PROVIDED TEXT »

This invention relates to a measurement apparatus and a method of measuring the gas permeability of rock and other geological materials. In particular, though not exclusively, the invention is for use in the petroleum, geotechnical, built environment and groundwater industries.
The measurement of rock permeability, porosity and fluid saturation from core samples in oil and gas exploration work gives vital information of the state of the reservoir under consideration, its potential flow capacity and can also provide insight into the most efficient methods of oil and/or gas extraction. Taking measurements of the gas permeability of rocks provides a method of classification of the rock type and quality. Permeability data are used both as absolute values and to provide correlation statistics.
At present, permeability has been measured utilising either a core plug drilled from the rock sample at predetermined intervals, or by a contact method. For contact methods a probe is normally used. The probe is commonly in the form of a pipe having an orifice of known diameter at one end, with a sealing ring at this end for forming a seal with the surface with which the probe end makes contact. In use, the probe end is placed in direct contact with the rock whose permeability is to be measured. A fixed rate flow of gas is then flowed through the pipe (at either a predetermined or continuously varying pressure). A pressure drop is caused by gas entering the rock, the pressure drop being dependent on the, permeability of the rock.

DATASET ROWS »
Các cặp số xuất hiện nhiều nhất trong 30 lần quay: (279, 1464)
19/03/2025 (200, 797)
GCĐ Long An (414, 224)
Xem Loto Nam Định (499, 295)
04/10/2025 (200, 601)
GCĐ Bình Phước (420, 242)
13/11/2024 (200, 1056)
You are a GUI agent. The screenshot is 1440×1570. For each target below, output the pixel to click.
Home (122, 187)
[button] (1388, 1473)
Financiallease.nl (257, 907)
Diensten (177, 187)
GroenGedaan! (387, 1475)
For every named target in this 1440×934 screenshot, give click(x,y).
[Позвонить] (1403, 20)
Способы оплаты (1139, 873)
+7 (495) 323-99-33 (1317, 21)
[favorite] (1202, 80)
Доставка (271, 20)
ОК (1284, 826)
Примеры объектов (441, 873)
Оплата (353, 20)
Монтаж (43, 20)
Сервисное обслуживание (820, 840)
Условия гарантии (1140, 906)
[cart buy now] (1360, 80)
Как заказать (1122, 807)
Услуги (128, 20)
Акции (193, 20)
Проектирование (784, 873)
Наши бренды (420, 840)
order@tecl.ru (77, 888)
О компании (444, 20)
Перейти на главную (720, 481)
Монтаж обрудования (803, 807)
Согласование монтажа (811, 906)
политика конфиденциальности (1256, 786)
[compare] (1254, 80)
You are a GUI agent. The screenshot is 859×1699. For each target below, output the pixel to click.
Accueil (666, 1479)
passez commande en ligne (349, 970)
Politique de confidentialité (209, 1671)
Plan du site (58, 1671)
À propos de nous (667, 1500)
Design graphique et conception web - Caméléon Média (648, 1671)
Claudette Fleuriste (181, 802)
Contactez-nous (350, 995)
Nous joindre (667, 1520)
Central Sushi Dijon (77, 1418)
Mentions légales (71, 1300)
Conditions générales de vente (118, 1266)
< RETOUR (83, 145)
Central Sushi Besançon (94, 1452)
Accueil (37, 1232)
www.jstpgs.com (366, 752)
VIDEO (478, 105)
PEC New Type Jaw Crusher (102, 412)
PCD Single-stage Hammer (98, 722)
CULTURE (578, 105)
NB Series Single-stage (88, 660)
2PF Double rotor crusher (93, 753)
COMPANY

WORK INSTRUCTIONS »
a – From the text on rock permeability measurement, extract the part from "This invention relates" to "provide correlation statistics.".
b – Pick up the text on measuring the gas permeability of rock after its last sentence and carry it on.

TASK-BY-TASK RESULTS »
a –
This invention relates to a measurement apparatus and a method of measuring the gas permeability of rock and other geological materials. In particular, though not exclusively, the invention is for use in the petroleum, geotechnical, built environment and groundwater industries.
The measurement of rock permeability, porosity and fluid saturation from core samples in oil and gas exploration work gives vital information of the state of the reservoir under consideration, its potential flow capacity and can also provide insight into the most efficient methods of oil and/or gas extraction. Taking measurements of the gas permeability of rocks provides a method of classification of the rock type and quality. Permeability data are used both as absolute values and to provide correlation statistics.

b –
Point sampled measurements of this pressure drop can be used to obtain a measure of the local permeability of the rock material.
The main problem with such contact measurement methods is the errors produced by variation of the coupling of the probe to the rock, and statistical errors induced by an inappropriate sampling regime when the natural heterogeneity of the rock material and/or its surface is considered. Both the volume of rock being investigated, its relationship to the theoretical statistical support volume and the restrictive frequency of the point sampling nature of these experiments, lead to potential aliasing of the frequency of natural geological variability, and have thus inhibited the utility and application of the method. With core plug sampling these potential errors are compounded by the enforcing of a strict one-dimensional pressure field upon the sample. The currently used methods are also very time consuming since the probe needs to be lifted up and down (i.e. out of contact with the sample and back into contact with the sample) between each measurement.
The present invention seeks to avoid or minimise one or more of the foregoing disadvantages. In particular, the invention seeks to increase accuracy of the measurement of the permeability, while also speeding up data acquisition.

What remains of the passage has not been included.